## Problem to solve
For this exercise, please return exactly the line containing "1456x819 pixels. How" and each line after it through the end of the records, with no pictures included.

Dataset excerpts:
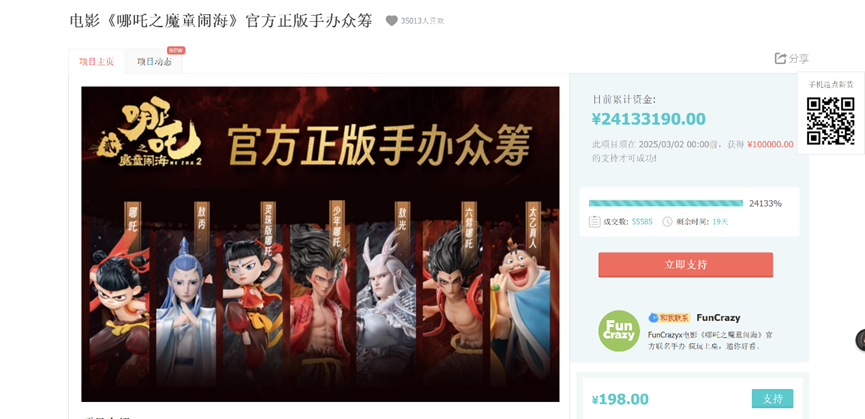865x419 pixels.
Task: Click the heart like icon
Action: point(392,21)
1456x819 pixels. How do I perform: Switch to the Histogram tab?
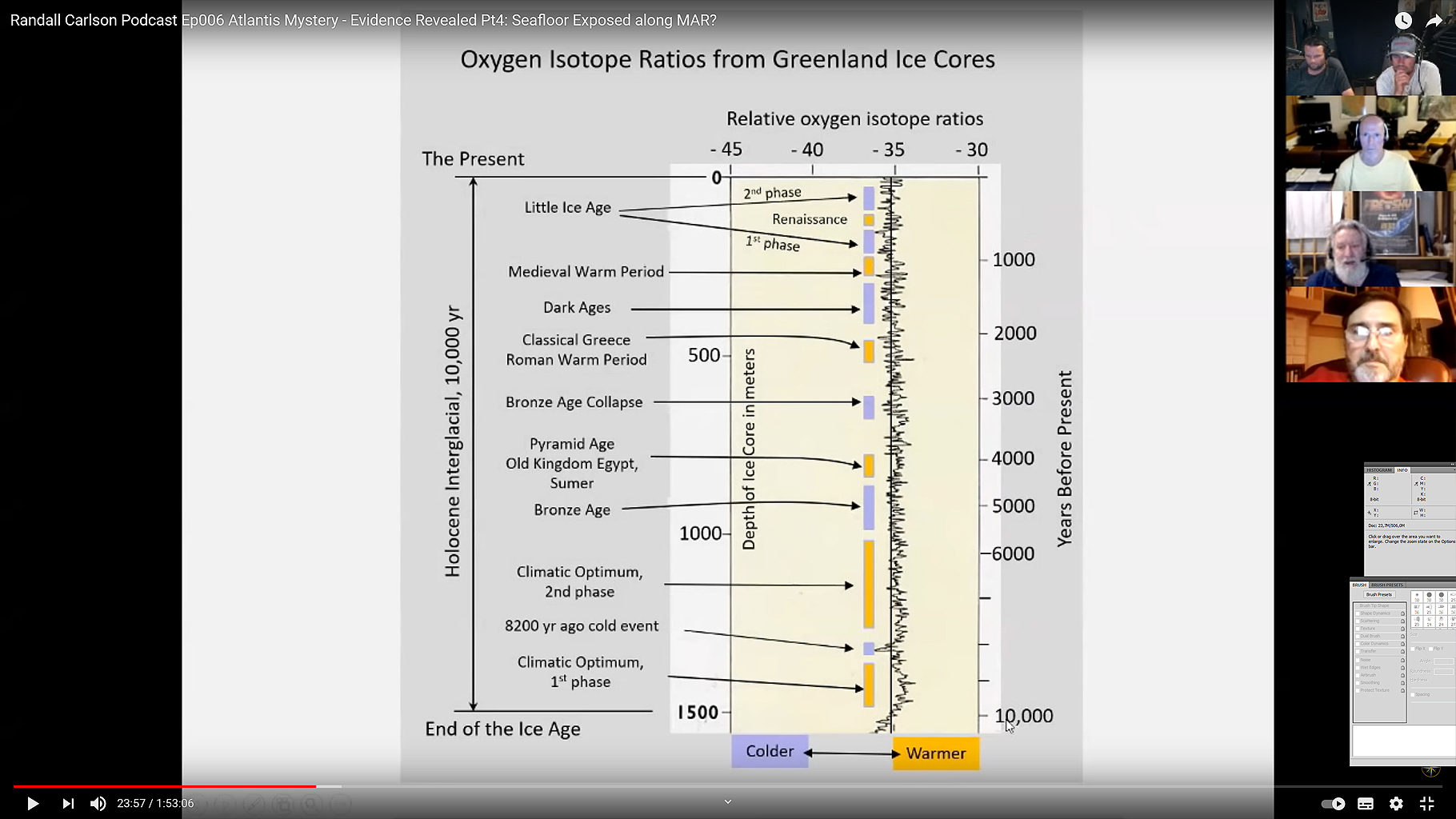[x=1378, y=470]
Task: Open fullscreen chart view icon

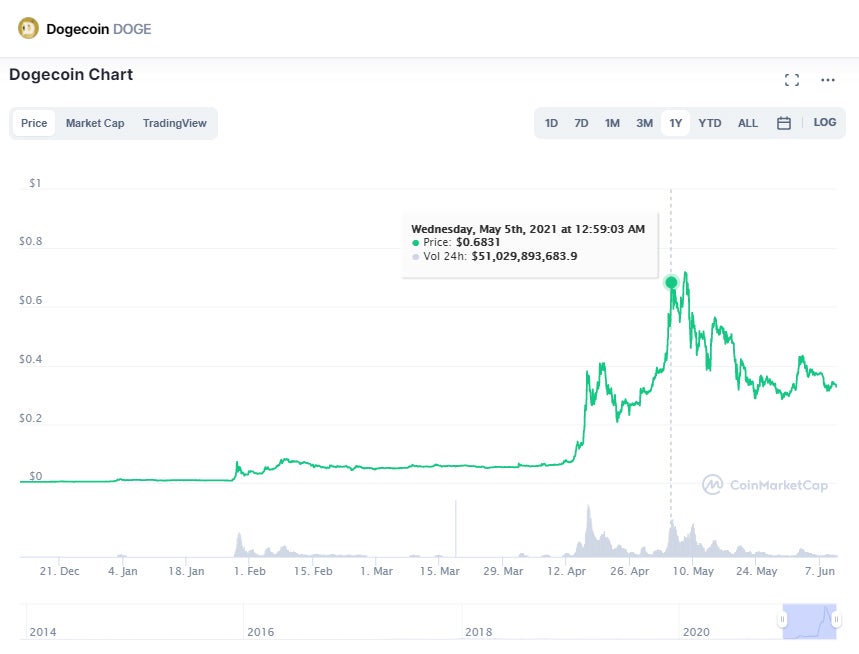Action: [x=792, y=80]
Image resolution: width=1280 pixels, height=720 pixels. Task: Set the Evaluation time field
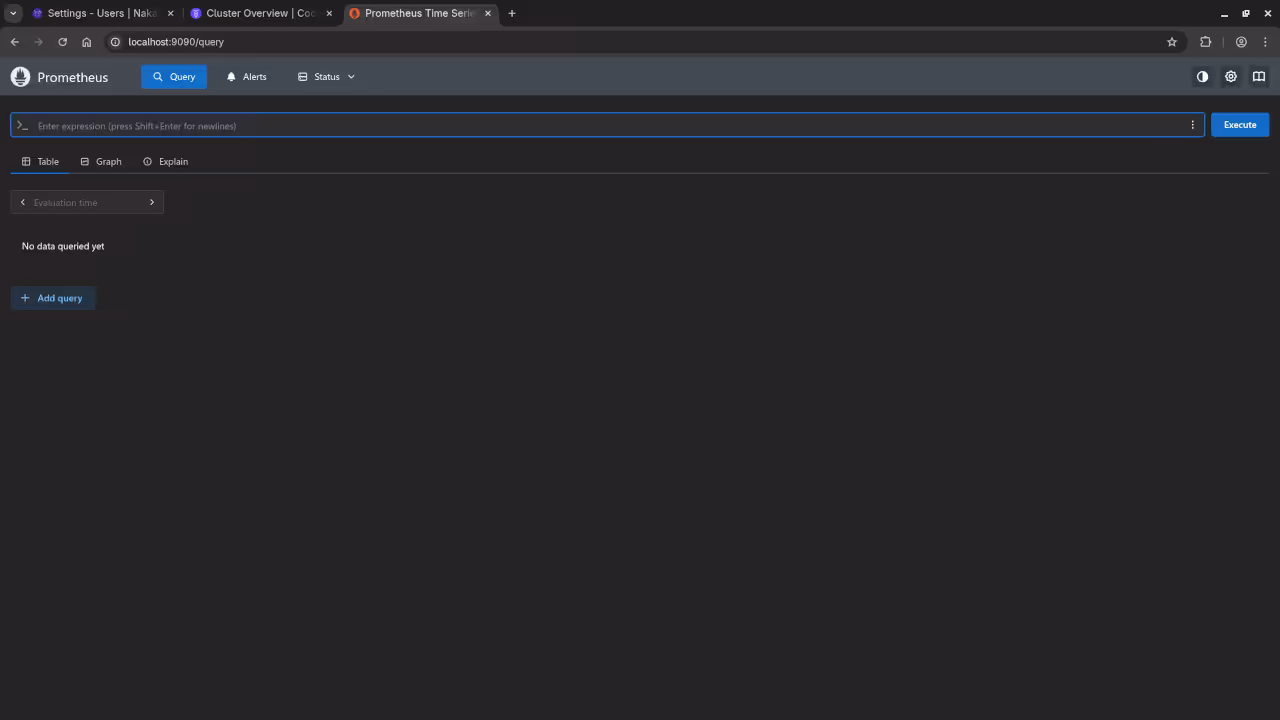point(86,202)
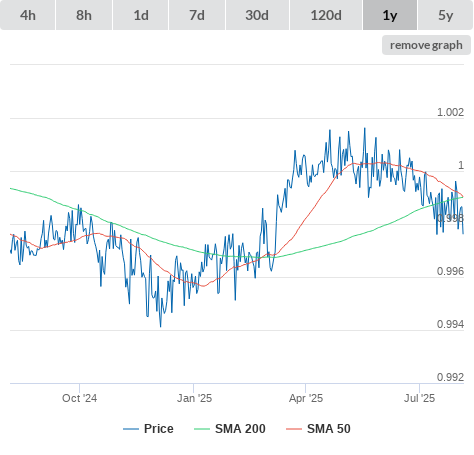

## Your response
1456x819 pixels. How do I perform: Switch to the Histogram tab?
[x=1378, y=470]
Task: Open fullscreen chart view icon

Action: [x=792, y=80]
Image resolution: width=1280 pixels, height=720 pixels. Task: Set the Evaluation time field
point(86,202)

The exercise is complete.